Kristen Gorrasi, who’s been at Compass Athletics since the very beginning with Pimentel, said his legacy lives on in the people he’s helped over the years.

“He taught [so many] how to be coachable, humble yet driven, respectful athletes,” she said. “And they pay it forward. Many of his former athletes keep Mike close to their hearts and have taken on leadership roles in their careers.”

Wudyka and Mahoney are just two examples of that, as they both served as team captains on their respective teams this past year.

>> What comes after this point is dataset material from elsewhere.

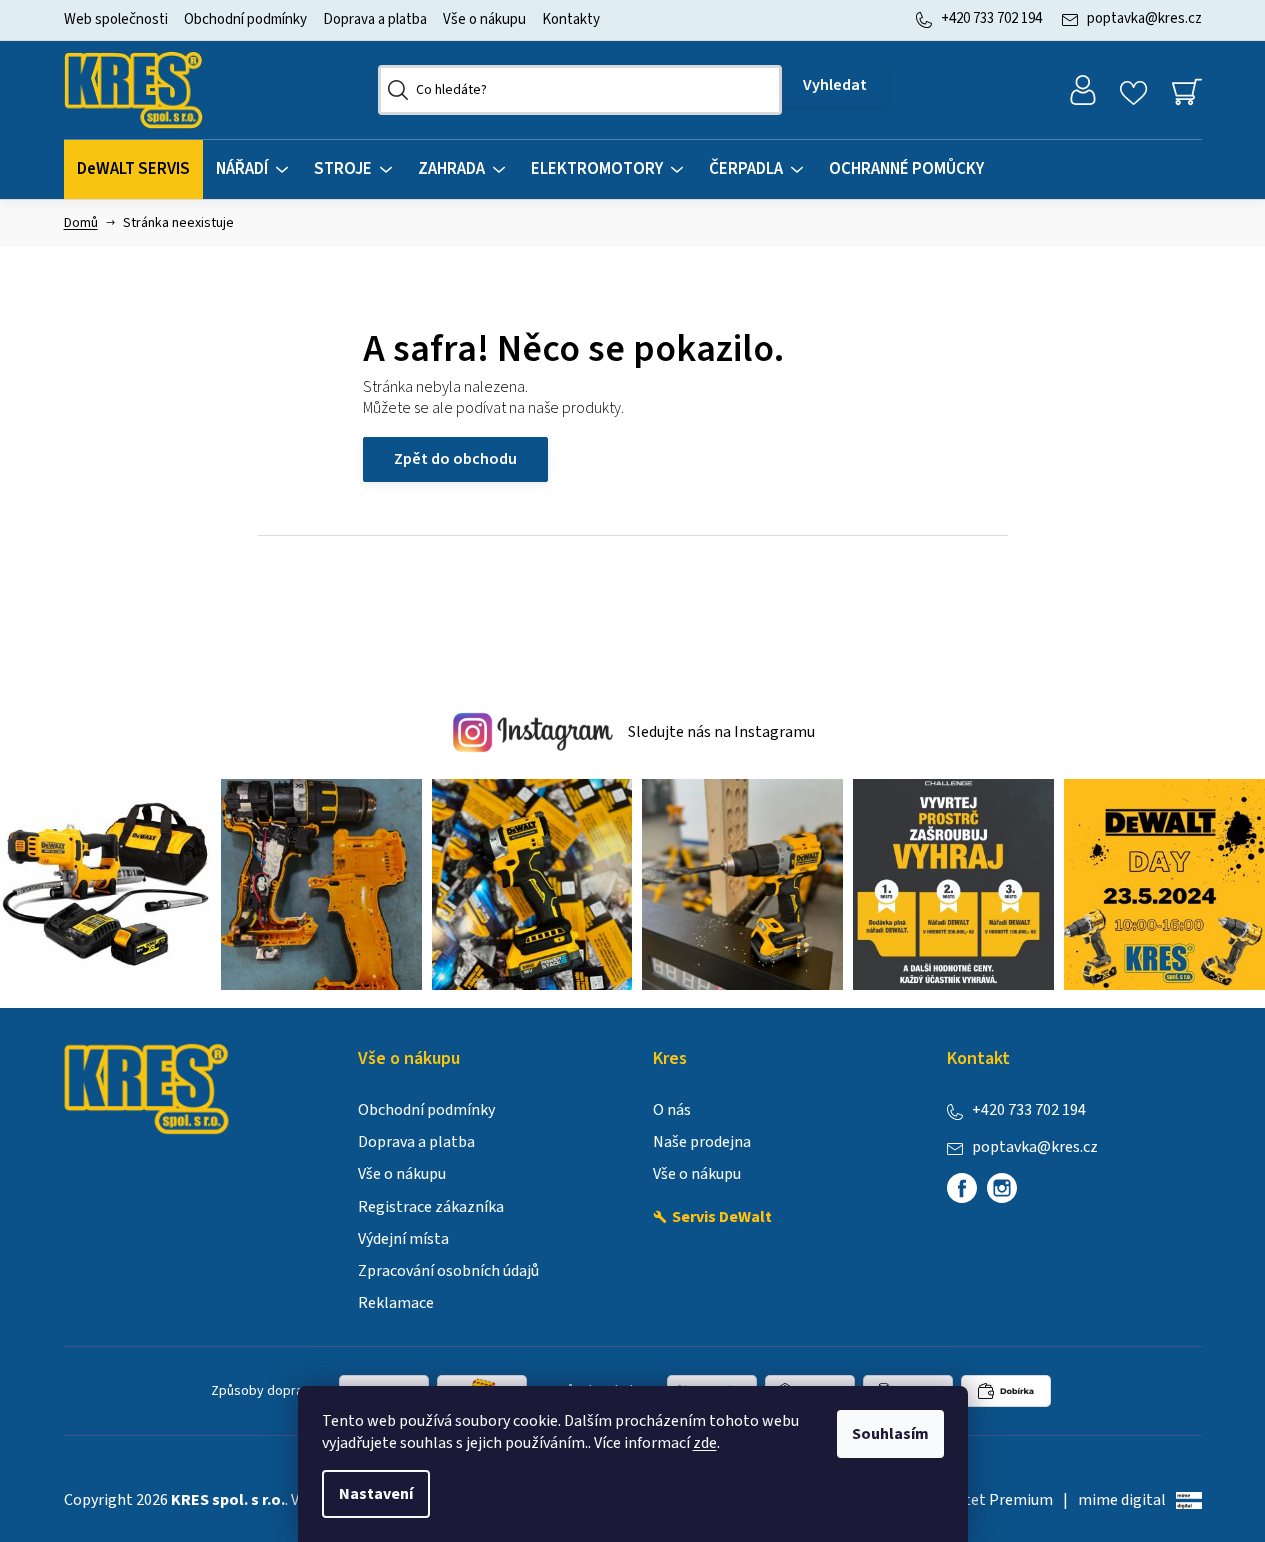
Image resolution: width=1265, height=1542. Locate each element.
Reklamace (396, 1303)
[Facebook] (962, 1188)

“He’s still so present, with so many of these kids who worked with him,” Tomasini said. “He left such an impression on so many people that they won’t ever forget.”

Upon taking over operations at Compass Athletics, Travers said it took her some time to officially move into Pimentel’s old office. But now she keeps a close reminder of him on her desk. At the celebration of his life, Pimentel’s family cut up a bunch of his Team Mike T-shirts into one-inch squares, put them in a bowl and passed them around to everyone in attendance. She keeps her square by the keyboard of her computer.

“I keep him close,” she said. “This place is still so much of him.”

A year following his untimely death, Pimentel is the embodiment of the phrase he was synonymous with—still aiding those who are willing to work hard enough to achieve their goals.